ASSIGNED TASK -> Every line from the one containing "Open 6. Tabela wymiarów wyrobów gotowych" to the end of the records below should be returned exactly; pictures are to be dropped.

+ + +

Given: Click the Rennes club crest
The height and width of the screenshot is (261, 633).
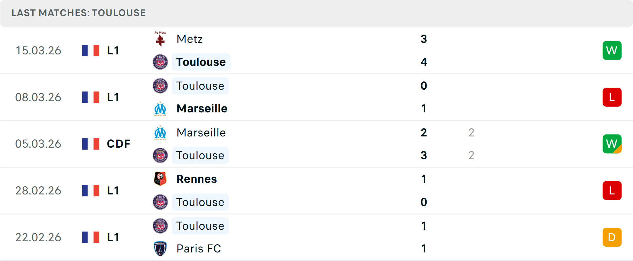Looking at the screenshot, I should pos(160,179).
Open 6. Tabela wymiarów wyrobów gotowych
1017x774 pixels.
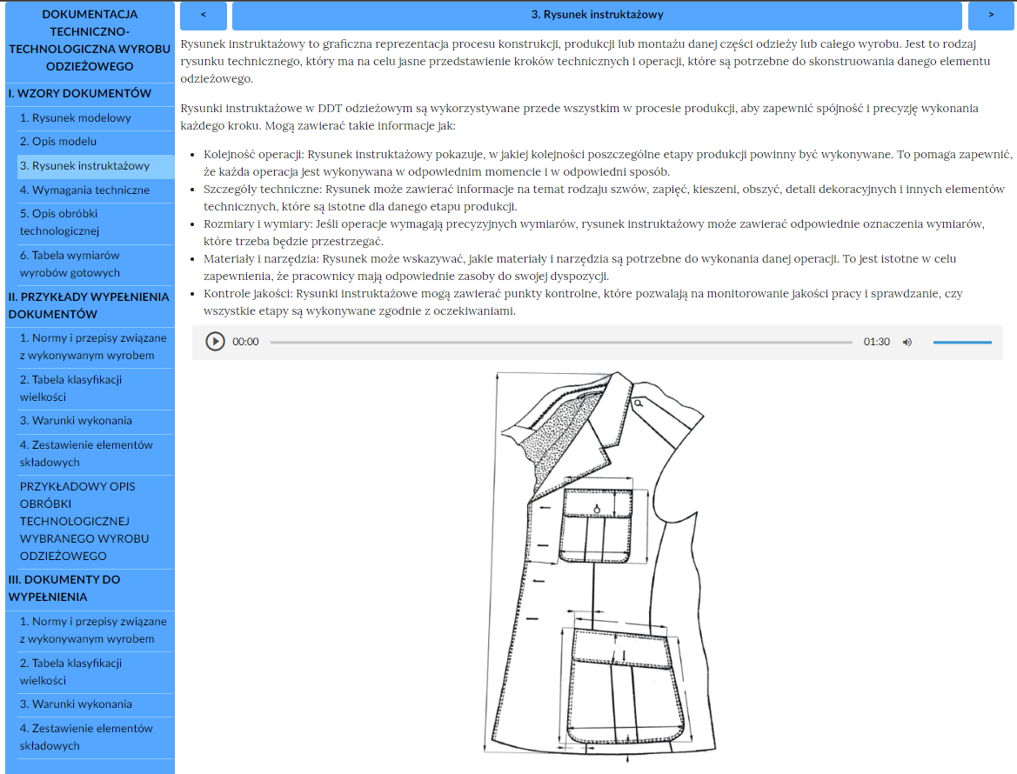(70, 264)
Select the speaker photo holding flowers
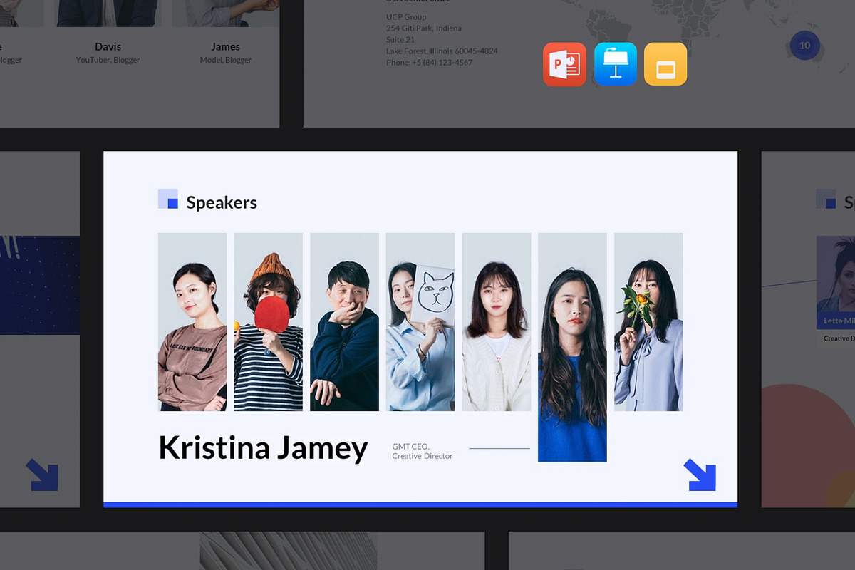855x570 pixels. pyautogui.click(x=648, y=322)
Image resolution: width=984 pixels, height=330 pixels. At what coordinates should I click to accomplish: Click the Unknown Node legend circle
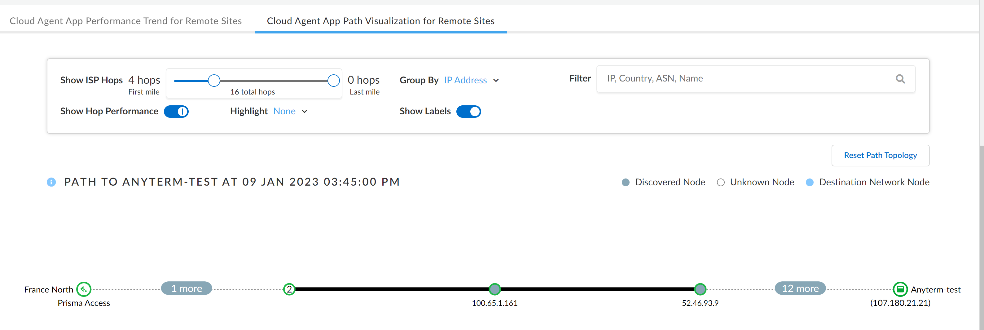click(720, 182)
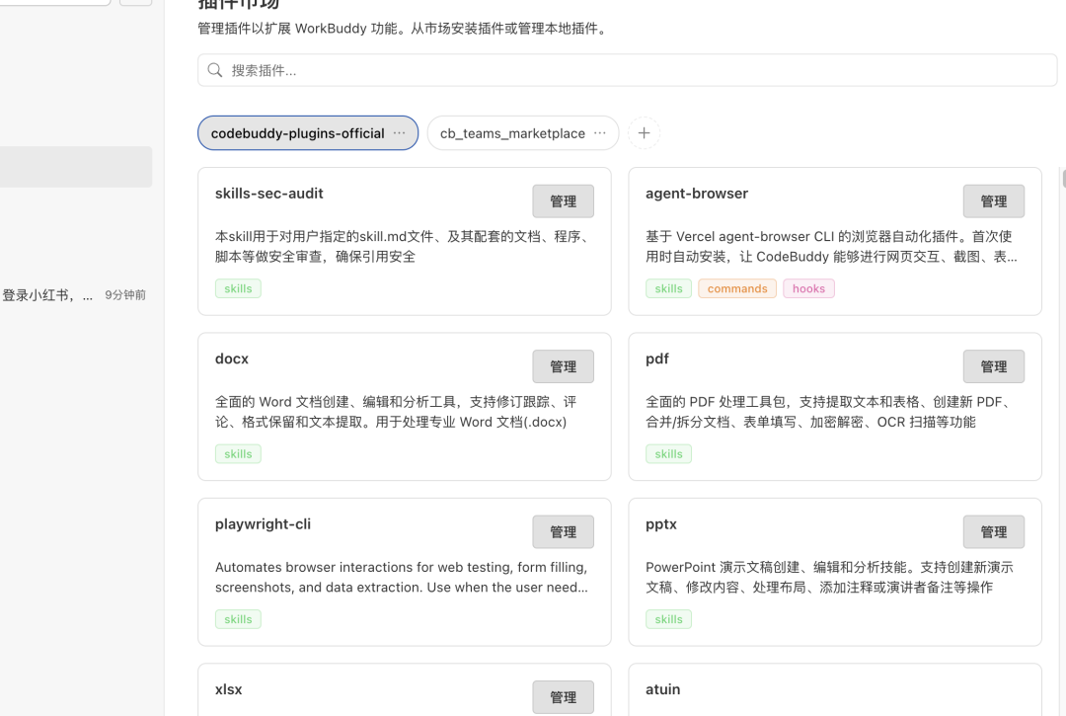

+ + +

YOUR SOLUTION ->
Open 6. Tabela wymiarów wyrobów gotowych
1017x774 pixels.
(70, 264)
Select the speaker photo holding flowers
855x570 pixels. pyautogui.click(x=648, y=322)
Image resolution: width=984 pixels, height=330 pixels. At what coordinates should I click to accomplish: Click the Unknown Node legend circle
click(720, 182)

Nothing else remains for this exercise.